Apparently, making America great again does not include the nation’s monetary standard.  Trump’s belief that the dollar is too strong also shows a distinct lack of historical understanding.  Every great nation and empire (which Trump promises to restore America to) had a sound monetary system.  It is no coincidence that the pound sterling was the world’s “reserve currency” at the time when the British Empire was at its height.  Debasement of it to finance Britain’s insane decision to enter World War I led, in large part, to the eventual loss of its empire.  If Trump truly seeks to restore American greatness at home and its prestige throughout the world, devaluating the currency is not the way to go.

Nor does a weakened dollar benefit the middle class whom the president elect throughout the campaign has pledged to help.  In fact, it has been the fall in the purchasing power of the dollar due to the inflationary policies of the Federal Reserve which have decimated the living standard of the middle class.  And, while the proposed Trumpian middle class tax cuts will help, just as important is a sound monetary system if Middle America is to become a creditor class once again.

Pensioners and retirees, another group that Trump has promised to help, would continue to see their financial condition decline under a policy to weaken the dollar. A fall in the purchasing power of money would devastate the income stream of pensions and social security payments.

While a weaker dollar policy would hurt the middle class, retirees, and savers, it would benefit the most responsible for the continued economic doldrums of America – banksters and the government.  A weaker dollar would allow the government to continue to borrow and maintain its profligate spending.  Financial houses and the banksters would receive credit at nearly zero cost which would allow them to continue to blow bubbles in the asset markets.  Export firms, too, would benefit at least for a while, but would more than likely face retribution from foreign governments and central banks which would retaliate with their own devaluations sparking potential currency wars.

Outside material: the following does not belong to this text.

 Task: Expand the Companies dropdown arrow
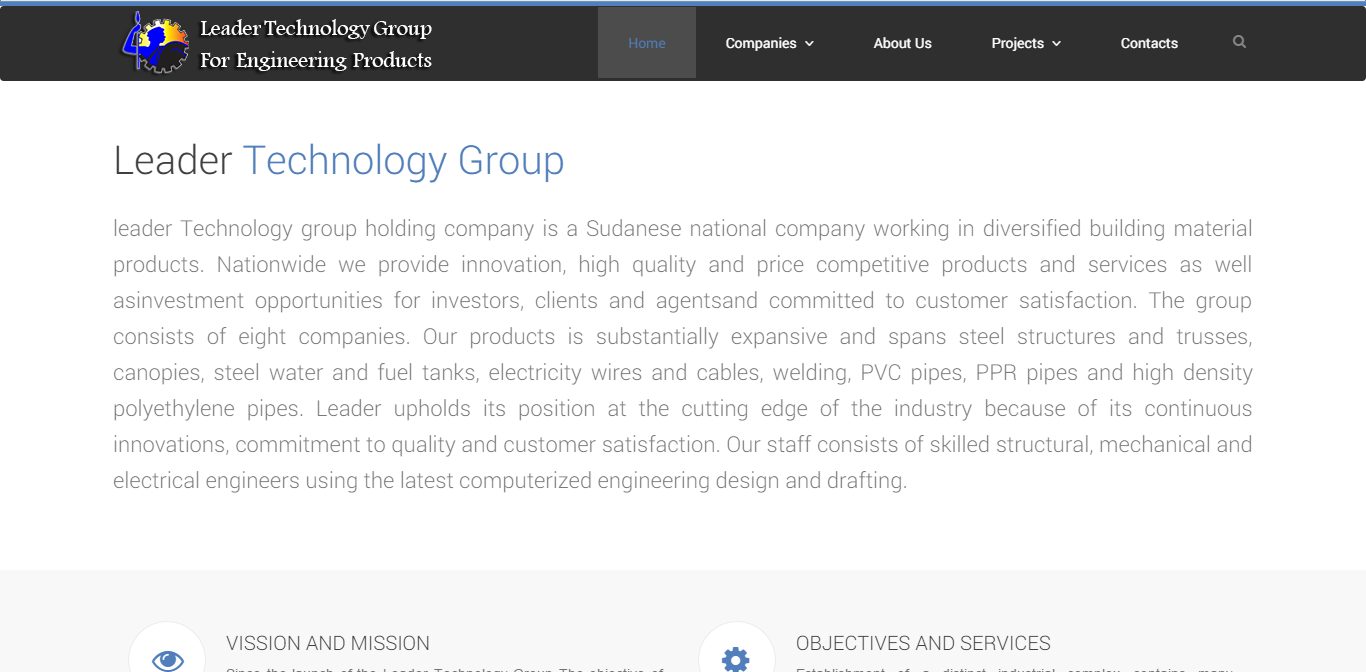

Talk of “currency manipulation,” “weakening the dollar,” “trade deals,” and the like do not address what lies at the heart of not only America, but the Western world’s economic problem – too much debt.  The reason why the West has been able to incur its current gargantuan level of debt is not because of a “weak” or a “strong” dollar, but because the dollar is a fiat currency not backed by any commodity.  A true gold standard, where each currency unit represents either gold or silver, provides monetary discipline which prevents politicians and banksters from incurring ruinous levels of debt.

Since money is the lifeblood of an economy, any hope that one can be turned around without a stable monetary order is, to say the least, delusional.  If president-elect Trump and his policy makers do not realize this, they will be severely disappointed in the years to come.  Sound money allows for the accumulation of savings and capital formation, the essential elements of the market economy and the only basis upon which real economic growth can occur.  More savings and capital are needed to boost production and create employment, not supposedly wiser and more competent international trade negotiators.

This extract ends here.